I want to handle a date dimension in a MySQL datawarehouse. (I m a newbie in the DW world)
I made some searches with google and saw a lot of table structures (most of) date dimension where the Primary Key is a simple UNSIGNED INTEGER
.
Why don't use a DATE
field as primary key since with MySQL it is 3 Bytes VS 4 Bytes for INTEGER
?
Ex:
CREATE TABLE dimDate
id INTEGER UNSIGNED NOT NULL PRIMARY AUTOI_NCREMENT,
date DATE NOT NULL,
dayOfWeek
...
VS
CREATE TABLE dimDate
date DATE NOT NULL PRIMARY,
dayOfWeek
...
If you have a table with a column that is of date
type and where no two rows will ever have the same date, then you can surely use this column as PRIMARY KEY
.
You see a lot of examples where the Primary Key is a simple UNSIGNED INTEGER
because there are many cases where there is no perfect candidate for Primary Key. The AUTO_INCREMENT
allows this column to be automatically filled by the database (and be unique) during inserts .

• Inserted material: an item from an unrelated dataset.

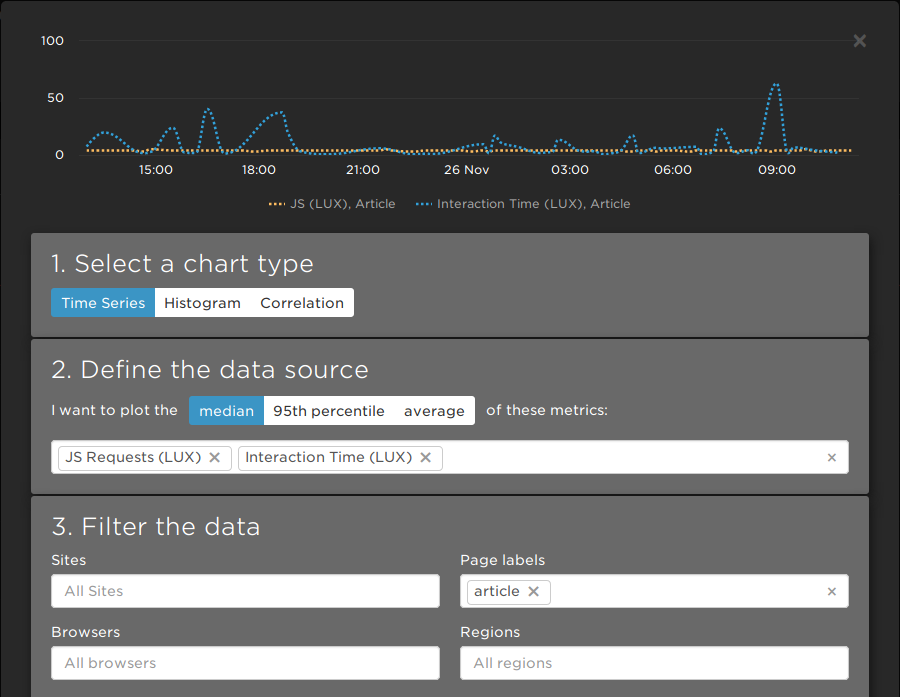Click the blue peak near 09:00

coord(775,85)
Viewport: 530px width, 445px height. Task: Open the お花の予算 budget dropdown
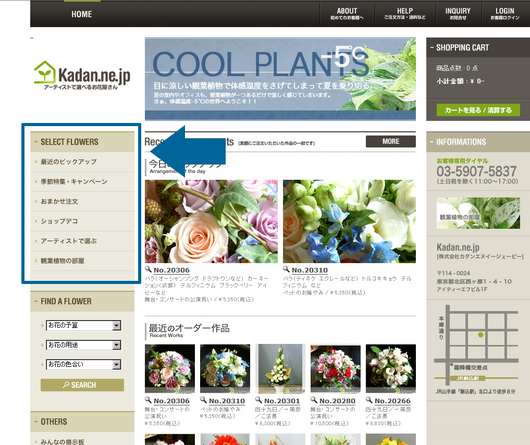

Date dimension is kind of special -- having date (2011-12-07) or date-related integer (20111207) for a primary key is actually preferred. This allows for nice partitioning (by date) of fact tables.
For other type of dimensions, surrogate (integer) keys are recommended.
As a template, each dimension usually has entries for unknown, not entered, error, ...
which are often matched with keys 0, -1, -2, ...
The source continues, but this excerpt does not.